Anik: Would love to disagree, but I can’t. I think the only losers in this equation are the MMA fans in Memphis, TN, who were expecting to see one of their own on December 12th. Rampage’s presence in a movie of this magnitude has the potential to be a mammoth marketing opportunity for the UFC and the sport. I’ve also heard that Rashad Evans has accepted a smaller movie role as well, as he kills time before getting his shot at Jackson. I do expect the UFC, going forward, to make sure they get signatures on fight contracts from fighters who are coaches on ‘The Ultimate Fighter.’ You have to think there will be several UFC 107/December 12th references on Season 10 of TUF that must be edited out now. But in terms of getting more mainstream exposure for MMA, allowing Rampage to take the part is a no-brainer.

What is one thing the UFC needs to do to help their company achieve legitimate mainstream status?

Conlan: Market their product more heavily towards women. Anyone who has been to a live UFC event can tell you there are a lot of ladies in attendance that don’t happen to be wearing Spandex booty-shorts. I’d also wager most guys who are reading this column know a few females that enjoy being part of the crowd at regular PPV gatherings. From what I’ve seen, the appeal of MMA to women is one part physicality, one part sexual attraction. The fairer sex enjoys both the drama of a fight and fact most Mixed Martial Artists are tattooed, muscular, and shirtless.
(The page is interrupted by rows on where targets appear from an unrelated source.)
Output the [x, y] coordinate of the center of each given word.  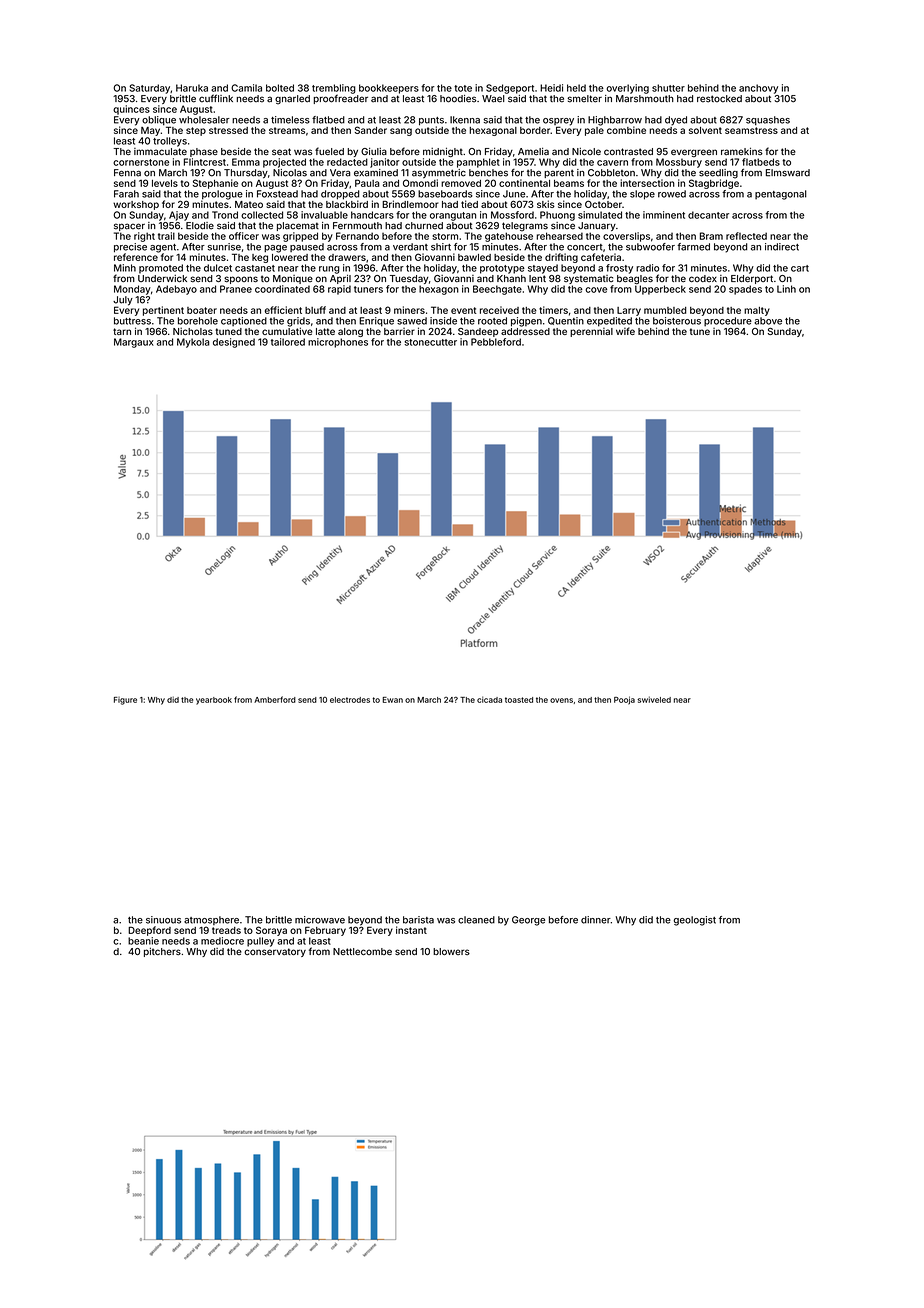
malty [757, 311]
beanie [143, 941]
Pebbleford [496, 342]
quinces [131, 110]
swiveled [654, 699]
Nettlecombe [362, 951]
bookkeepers [389, 89]
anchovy [758, 89]
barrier [399, 331]
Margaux [134, 343]
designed [234, 343]
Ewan [392, 700]
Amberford [275, 699]
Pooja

The UFC needs to capitalize on their label-laden pocketbooks and can do so in a number of ways. For example, have Georges St. Pierre be “The Bachelor” one season or Thiago Alves the target of a VH-1 “…of Love” show. Find a fighter who likes to cook and have him show up on “Rachel Ray” for a guest segment. Put a Mixed Martial Artist on “Dancing with the Stars”…er, well one that isn’t Chuck Liddell. By catering to what is currently such a largely ignored demographic, the UFC can do nothing but help itself considering the company’s end-goal of becoming a household name.

Anik: Spare no expense in marketing Georges St. Pierre. I see GSP as the most qualified candidate to take the torch from the Randy Coutures and Chuck Liddells of the world. MMA will need a face when those guys retire, and I nominate St. Pierre. The Gatorade deal is a nice start, but that was not the UFC’s doing. St. Pierre is among the more popular fighters with the hardcore fans, but still needs a push to cross over to casual fans. He has all the tools inside the Octagon and, more importantly for this conversation, outside of it—good looks, personality, charisma, an infectious smile. And, he can also talk MMA strategy/technique with the best of them. We are hoping to have him in Bristol soon as an MMA Live analyst, and I guarantee he’ll kill it. As you suggest, get him on network television, whether it is as ‘The Bachelor’ or as a contestant on ‘Dancing with the Stars’ (he would win the whole damn thing). The UFC has done well in capitalizing on GSP’s appeal, but more can be done.